What will be an ideal response?


The first was the War on Poverty, whose programs were an attack on the root causes of crime as well as of poverty. This war was also fought with a number of more direct weapons, such as the Omnibus Crime Control and Safe Streets Act of 1968, which provided substantial federal funding for local governments through the Law Enforcement Assistance Administration (LEAA)--more, in fact, than the entire Department of Justice budget in 1968. The second federal war on crime opened a more direct attack on crime and criminals. That initiative, during the Reagan administration, was spearheaded by the Comprehensive Crime Control Act of 1984 and the Anti-Drug Abuse Act of 1988. The LEAA was phased out, and with it much of federal support for local law enforcement (other than for antidrug programs). This war focused instead on providing stiffer sentences for perpetrators of federal crimes and especially on links between illegal drugs and other crimes.
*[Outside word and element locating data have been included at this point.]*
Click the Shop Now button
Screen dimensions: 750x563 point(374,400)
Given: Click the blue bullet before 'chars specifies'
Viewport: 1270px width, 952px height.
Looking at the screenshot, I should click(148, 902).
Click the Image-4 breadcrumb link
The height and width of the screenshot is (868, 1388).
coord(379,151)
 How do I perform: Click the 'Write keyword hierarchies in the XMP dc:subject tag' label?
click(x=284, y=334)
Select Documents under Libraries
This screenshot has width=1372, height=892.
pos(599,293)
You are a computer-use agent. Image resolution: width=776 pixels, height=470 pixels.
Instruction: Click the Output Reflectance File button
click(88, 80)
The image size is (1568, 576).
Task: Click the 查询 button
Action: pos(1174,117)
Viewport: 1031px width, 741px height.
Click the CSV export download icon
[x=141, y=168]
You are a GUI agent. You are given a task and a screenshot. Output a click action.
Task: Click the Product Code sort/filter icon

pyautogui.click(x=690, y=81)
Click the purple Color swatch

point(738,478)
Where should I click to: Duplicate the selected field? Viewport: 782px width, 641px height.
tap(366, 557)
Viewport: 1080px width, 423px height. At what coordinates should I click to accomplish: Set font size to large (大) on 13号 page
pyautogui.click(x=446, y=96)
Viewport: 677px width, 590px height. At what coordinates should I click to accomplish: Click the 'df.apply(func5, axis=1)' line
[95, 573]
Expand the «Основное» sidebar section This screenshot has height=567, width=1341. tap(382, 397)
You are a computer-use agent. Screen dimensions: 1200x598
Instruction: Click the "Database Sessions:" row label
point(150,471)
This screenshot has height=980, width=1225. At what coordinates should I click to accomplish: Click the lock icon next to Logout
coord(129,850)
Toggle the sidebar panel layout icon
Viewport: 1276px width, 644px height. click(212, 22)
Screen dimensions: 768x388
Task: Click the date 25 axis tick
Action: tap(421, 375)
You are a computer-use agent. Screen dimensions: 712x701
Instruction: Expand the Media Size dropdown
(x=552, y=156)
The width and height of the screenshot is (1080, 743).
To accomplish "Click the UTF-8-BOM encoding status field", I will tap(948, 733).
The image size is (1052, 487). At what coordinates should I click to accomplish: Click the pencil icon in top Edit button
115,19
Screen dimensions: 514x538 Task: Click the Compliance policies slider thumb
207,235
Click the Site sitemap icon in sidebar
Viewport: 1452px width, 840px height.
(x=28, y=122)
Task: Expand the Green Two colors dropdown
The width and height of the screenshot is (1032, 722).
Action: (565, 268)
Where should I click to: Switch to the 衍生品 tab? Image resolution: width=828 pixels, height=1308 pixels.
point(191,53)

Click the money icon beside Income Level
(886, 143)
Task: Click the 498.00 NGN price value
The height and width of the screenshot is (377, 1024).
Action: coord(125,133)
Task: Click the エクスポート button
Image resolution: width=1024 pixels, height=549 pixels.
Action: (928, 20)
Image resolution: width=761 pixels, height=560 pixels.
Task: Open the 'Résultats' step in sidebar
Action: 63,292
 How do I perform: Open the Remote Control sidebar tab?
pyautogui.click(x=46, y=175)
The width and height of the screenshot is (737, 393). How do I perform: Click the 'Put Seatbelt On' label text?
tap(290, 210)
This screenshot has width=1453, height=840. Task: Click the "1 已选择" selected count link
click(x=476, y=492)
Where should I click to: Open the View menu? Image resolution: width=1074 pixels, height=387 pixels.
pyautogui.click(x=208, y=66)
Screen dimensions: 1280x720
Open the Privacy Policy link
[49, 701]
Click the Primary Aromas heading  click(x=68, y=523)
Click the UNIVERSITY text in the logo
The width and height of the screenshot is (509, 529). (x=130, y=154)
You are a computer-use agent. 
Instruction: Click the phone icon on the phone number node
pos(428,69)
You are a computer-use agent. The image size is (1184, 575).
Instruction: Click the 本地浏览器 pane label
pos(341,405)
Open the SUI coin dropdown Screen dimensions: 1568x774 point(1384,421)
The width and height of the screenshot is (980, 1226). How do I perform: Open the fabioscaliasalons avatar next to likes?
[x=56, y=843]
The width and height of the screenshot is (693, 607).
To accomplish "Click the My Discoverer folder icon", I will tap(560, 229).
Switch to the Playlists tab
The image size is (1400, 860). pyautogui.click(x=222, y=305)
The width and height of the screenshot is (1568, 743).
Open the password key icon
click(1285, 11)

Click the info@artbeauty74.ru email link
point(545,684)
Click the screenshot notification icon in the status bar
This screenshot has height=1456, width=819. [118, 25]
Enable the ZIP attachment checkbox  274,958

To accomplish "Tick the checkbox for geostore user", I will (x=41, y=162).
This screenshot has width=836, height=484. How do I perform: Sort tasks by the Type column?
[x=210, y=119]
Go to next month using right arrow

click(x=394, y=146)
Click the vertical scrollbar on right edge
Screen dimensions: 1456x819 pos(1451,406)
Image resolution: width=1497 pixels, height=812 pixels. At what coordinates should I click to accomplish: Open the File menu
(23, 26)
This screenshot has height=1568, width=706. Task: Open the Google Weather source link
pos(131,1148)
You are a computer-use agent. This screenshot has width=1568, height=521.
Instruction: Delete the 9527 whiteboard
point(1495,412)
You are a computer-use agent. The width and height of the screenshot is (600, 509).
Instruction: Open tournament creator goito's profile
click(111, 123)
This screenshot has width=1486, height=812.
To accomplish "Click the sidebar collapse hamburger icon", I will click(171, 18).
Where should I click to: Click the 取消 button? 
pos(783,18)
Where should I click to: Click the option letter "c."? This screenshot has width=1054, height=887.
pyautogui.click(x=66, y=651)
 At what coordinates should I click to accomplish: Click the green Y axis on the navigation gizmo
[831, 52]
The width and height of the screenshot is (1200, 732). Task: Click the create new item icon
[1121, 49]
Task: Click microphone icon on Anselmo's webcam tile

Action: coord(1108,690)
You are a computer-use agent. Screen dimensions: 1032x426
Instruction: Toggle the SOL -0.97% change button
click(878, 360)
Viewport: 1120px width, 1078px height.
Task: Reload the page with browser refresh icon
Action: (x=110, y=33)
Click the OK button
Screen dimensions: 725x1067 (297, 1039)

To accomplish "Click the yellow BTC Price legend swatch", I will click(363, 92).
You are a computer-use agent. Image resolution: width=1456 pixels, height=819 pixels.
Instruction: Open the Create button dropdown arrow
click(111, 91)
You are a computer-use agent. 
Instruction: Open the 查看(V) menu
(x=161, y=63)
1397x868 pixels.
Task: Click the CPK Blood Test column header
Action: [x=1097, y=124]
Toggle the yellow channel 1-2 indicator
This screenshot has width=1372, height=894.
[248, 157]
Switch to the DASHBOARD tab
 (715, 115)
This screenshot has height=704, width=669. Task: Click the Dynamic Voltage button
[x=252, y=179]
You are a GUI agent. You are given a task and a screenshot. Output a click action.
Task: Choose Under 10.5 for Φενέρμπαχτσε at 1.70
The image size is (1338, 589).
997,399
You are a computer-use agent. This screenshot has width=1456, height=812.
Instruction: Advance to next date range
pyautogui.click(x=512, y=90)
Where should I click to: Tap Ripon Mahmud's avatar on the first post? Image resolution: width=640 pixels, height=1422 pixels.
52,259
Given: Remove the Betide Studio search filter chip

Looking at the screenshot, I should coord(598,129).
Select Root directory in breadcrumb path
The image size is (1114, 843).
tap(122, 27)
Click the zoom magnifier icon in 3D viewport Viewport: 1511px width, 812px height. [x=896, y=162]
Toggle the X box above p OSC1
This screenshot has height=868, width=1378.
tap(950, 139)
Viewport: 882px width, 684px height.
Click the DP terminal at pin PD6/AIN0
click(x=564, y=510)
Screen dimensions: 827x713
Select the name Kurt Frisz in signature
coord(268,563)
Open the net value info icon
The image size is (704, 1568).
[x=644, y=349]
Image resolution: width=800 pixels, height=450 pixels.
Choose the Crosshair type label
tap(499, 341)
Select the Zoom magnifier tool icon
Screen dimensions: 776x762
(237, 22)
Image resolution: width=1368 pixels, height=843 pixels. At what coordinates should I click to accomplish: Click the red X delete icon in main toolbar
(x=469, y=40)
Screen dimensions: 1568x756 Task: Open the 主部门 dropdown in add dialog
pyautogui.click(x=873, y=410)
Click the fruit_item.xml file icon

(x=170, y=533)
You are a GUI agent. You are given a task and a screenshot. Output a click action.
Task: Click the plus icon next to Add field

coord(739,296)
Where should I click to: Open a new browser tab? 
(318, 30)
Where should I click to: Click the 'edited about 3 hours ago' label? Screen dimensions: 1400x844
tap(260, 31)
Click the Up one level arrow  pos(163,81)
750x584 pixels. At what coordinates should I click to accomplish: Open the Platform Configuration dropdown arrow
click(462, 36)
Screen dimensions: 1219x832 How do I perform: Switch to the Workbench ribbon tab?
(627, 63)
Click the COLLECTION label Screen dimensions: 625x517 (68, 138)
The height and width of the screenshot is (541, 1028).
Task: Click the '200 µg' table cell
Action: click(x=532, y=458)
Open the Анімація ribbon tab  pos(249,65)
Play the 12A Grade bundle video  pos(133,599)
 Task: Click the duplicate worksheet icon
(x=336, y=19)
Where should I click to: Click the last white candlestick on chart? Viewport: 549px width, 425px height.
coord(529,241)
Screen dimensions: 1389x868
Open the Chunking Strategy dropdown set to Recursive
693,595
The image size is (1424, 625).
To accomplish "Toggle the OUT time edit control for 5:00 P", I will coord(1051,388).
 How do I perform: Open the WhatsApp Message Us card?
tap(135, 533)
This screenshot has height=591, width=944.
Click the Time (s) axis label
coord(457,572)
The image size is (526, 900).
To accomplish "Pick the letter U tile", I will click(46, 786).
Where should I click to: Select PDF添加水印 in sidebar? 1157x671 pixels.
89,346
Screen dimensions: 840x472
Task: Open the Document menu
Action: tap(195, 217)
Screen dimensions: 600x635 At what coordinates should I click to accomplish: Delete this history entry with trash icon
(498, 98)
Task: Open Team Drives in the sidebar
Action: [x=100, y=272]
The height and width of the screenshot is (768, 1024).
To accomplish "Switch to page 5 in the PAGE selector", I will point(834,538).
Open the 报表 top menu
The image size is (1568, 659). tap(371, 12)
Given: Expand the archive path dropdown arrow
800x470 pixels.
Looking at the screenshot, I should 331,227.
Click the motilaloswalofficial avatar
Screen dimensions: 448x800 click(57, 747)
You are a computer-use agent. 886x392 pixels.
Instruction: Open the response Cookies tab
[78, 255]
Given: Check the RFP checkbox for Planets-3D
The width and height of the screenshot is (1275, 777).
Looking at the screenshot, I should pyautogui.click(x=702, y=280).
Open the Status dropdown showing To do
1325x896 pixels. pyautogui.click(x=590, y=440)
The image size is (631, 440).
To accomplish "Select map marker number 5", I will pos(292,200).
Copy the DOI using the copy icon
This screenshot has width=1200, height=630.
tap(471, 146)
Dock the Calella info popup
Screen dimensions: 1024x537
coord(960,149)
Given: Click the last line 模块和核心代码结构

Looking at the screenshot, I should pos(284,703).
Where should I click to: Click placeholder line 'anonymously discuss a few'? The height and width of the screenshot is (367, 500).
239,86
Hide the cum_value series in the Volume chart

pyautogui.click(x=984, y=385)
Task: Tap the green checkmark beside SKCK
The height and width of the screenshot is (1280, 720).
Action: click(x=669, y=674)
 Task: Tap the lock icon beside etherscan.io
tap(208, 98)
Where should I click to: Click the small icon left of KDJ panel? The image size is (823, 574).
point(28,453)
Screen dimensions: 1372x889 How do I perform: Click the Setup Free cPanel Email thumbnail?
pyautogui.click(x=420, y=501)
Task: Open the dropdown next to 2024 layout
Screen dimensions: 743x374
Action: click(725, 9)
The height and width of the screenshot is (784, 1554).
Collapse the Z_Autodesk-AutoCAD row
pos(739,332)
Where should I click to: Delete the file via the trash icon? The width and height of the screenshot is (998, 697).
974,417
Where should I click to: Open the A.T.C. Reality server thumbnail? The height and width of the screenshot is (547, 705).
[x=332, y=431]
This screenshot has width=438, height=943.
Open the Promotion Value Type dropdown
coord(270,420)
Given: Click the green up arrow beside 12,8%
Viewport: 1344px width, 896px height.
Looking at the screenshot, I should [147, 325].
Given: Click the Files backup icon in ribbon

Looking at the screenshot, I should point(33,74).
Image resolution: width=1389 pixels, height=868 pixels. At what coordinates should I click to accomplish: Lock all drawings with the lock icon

The third war on crime contained elements of the strategies of each of the two previous ones. Like DiIulio’s first war, it provided a good deal of money for local law enforcement--presumably 100,000 more police officers were to be on the streets because of the 1994 Crime Control Bill. That bill also contained a strong element of crime prevention and social policy. Like the second war, this latest effort focused attention on federal crimes and federal law enforcement, specifying new death penalties for 60 federal crimes. Given public fears of crime in the mid-1990s, there was little question that the federal government should be taking an active role in fighting crime; the policy question was what form that assault should take. Federal support for local policing, other than that directly related to homeland security, has declined over the past decade, so that this third war may now be winding down.